Task directions —
Copy all of the items below, swapping each occurrence of "click coordinates" for "tap coordinates" and leaving everything else untouched.

---- Data for this task

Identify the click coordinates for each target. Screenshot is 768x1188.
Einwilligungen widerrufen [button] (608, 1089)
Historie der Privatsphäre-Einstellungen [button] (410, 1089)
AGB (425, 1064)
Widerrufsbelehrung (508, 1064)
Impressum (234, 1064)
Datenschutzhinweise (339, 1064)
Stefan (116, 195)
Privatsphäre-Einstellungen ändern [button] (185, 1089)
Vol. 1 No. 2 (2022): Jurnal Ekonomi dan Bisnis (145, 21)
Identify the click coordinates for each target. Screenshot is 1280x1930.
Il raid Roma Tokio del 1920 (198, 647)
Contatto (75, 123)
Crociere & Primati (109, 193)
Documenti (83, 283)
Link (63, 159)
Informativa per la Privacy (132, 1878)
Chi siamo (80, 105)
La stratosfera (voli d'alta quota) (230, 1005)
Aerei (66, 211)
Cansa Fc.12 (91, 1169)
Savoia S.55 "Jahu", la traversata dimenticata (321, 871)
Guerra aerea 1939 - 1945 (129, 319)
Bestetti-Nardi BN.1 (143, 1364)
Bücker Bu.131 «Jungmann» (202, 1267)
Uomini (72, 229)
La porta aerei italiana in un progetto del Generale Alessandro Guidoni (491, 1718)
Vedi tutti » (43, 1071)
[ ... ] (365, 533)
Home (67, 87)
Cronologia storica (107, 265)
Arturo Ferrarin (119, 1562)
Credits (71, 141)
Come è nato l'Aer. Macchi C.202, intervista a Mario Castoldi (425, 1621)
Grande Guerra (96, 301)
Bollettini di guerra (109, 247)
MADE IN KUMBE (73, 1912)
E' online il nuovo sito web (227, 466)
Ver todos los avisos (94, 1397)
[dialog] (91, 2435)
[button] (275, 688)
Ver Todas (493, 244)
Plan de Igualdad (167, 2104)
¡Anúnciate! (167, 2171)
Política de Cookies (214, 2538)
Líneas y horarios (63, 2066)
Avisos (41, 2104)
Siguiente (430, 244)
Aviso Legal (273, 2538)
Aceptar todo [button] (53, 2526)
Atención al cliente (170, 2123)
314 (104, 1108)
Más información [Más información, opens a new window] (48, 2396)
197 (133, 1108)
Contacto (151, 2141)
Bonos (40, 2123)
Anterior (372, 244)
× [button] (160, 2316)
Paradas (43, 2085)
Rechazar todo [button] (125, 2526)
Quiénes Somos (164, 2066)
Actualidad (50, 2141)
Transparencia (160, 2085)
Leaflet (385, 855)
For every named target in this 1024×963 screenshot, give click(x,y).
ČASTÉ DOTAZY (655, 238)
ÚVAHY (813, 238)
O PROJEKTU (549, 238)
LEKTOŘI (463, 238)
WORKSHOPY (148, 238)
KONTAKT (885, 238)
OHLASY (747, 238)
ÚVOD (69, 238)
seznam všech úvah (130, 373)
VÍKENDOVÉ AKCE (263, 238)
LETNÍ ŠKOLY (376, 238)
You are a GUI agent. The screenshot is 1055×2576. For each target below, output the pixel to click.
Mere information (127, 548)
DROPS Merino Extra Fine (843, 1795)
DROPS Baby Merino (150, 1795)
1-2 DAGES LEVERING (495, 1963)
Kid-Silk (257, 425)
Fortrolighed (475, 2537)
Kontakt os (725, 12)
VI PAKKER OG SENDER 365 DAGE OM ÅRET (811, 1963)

--------

Full response —
Identify the tap coordinates for each target. Screenshot is 768x1188.
Einwilligungen widerrufen [button] (608, 1089)
Historie der Privatsphäre-Einstellungen [button] (410, 1089)
AGB (425, 1064)
Widerrufsbelehrung (508, 1064)
Impressum (234, 1064)
Datenschutzhinweise (339, 1064)
Stefan (116, 195)
Privatsphäre-Einstellungen ändern [button] (185, 1089)
Vol. 1 No. 2 (2022): Jurnal Ekonomi dan Bisnis (145, 21)
Identify the tap coordinates for each target. Screenshot is 1280x1930.
Il raid Roma Tokio del 1920 (198, 647)
Contatto (75, 123)
Crociere & Primati (109, 193)
Documenti (83, 283)
Link (63, 159)
Informativa per la Privacy (132, 1878)
Chi siamo (80, 105)
La stratosfera (voli d'alta quota) (230, 1005)
Aerei (66, 211)
Cansa Fc.12 (91, 1169)
Savoia S.55 "Jahu", la traversata dimenticata (321, 871)
Guerra aerea 1939 - 1945 (129, 319)
Bestetti-Nardi BN.1 (143, 1364)
Bücker Bu.131 «Jungmann» (202, 1267)
Uomini (72, 229)
La porta aerei italiana in un progetto del Generale Alessandro Guidoni (491, 1718)
Vedi tutti » (43, 1071)
[ ... ] (365, 533)
Home (67, 87)
Cronologia storica (107, 265)
Arturo Ferrarin (119, 1562)
Credits (71, 141)
Come è nato l'Aer. Macchi C.202, intervista a Mario Castoldi (425, 1621)
Grande Guerra (96, 301)
Bollettini di guerra (109, 247)
MADE IN KUMBE (73, 1912)
E' online il nuovo sito web (227, 466)
Ver todos los avisos (94, 1397)
[dialog] (91, 2435)
[button] (275, 688)
Ver Todas (493, 244)
Plan de Igualdad (167, 2104)
¡Anúnciate! (167, 2171)
Política de Cookies (214, 2538)
Líneas y horarios (63, 2066)
Avisos (41, 2104)
Siguiente (430, 244)
Aviso Legal (273, 2538)
Aceptar todo [button] (53, 2526)
Atención al cliente (170, 2123)
314 (104, 1108)
Más información [Más información, opens a new window] (48, 2396)
197 (133, 1108)
Contacto (151, 2141)
Bonos (40, 2123)
Anterior (372, 244)
× [button] (160, 2316)
Paradas (43, 2085)
Rechazar todo [button] (125, 2526)
Quiénes Somos (164, 2066)
Actualidad (50, 2141)
Transparencia (160, 2085)
Leaflet (385, 855)
For every named target in this 1024×963 screenshot, give click(x,y).
ČASTÉ DOTAZY (655, 238)
ÚVAHY (813, 238)
O PROJEKTU (549, 238)
LEKTOŘI (463, 238)
WORKSHOPY (148, 238)
KONTAKT (885, 238)
OHLASY (747, 238)
ÚVOD (69, 238)
seznam všech úvah (130, 373)
VÍKENDOVÉ AKCE (263, 238)
LETNÍ ŠKOLY (376, 238)
You are a GUI agent. The screenshot is 1055×2576. For each target below, output the pixel to click.
Mere information (127, 548)
DROPS Merino Extra Fine (843, 1795)
DROPS Baby Merino (150, 1795)
1-2 DAGES LEVERING (495, 1963)
Kid-Silk (257, 425)
Fortrolighed (475, 2537)
Kontakt os (725, 12)
VI PAKKER OG SENDER 365 DAGE OM ÅRET (811, 1963)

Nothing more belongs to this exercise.